Data for this task:
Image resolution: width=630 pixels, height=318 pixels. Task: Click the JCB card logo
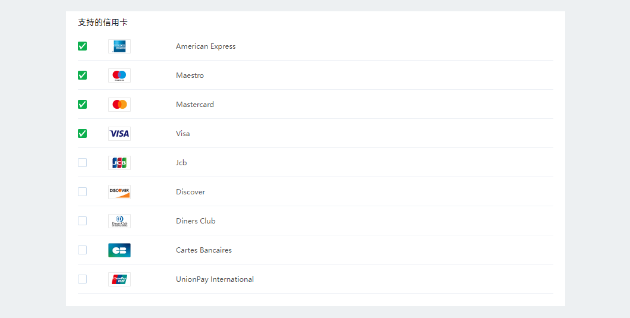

==

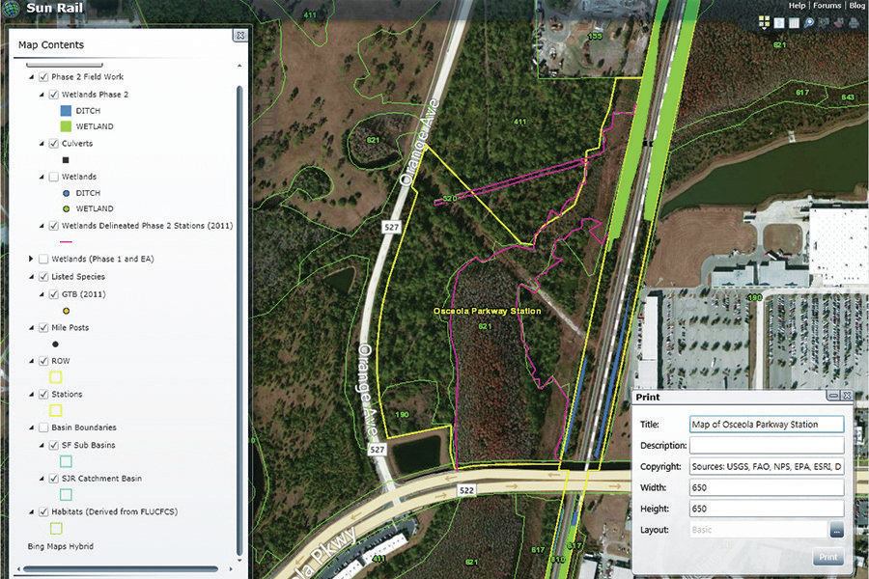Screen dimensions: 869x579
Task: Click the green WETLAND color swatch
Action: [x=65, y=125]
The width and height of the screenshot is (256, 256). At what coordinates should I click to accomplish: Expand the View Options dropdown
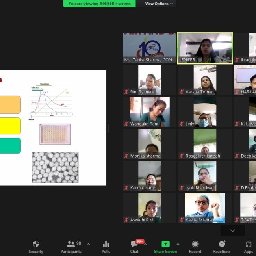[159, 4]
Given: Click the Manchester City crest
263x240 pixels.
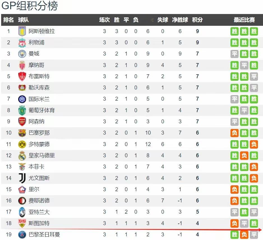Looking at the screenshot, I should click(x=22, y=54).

* * *

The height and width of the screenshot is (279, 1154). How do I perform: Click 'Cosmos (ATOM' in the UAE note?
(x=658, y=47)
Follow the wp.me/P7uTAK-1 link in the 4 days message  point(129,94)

Problem statement: Above are the records; repeat exactly the lines from the one holding "The height and" down to the one holding "Follow the wp.me/P7uTAK-1", end lines included.

Solution for this task:
The height and width of the screenshot is (279, 1154). How do I perform: Click 'Cosmos (ATOM' in the UAE note?
(x=658, y=47)
Follow the wp.me/P7uTAK-1 link in the 4 days message  point(129,94)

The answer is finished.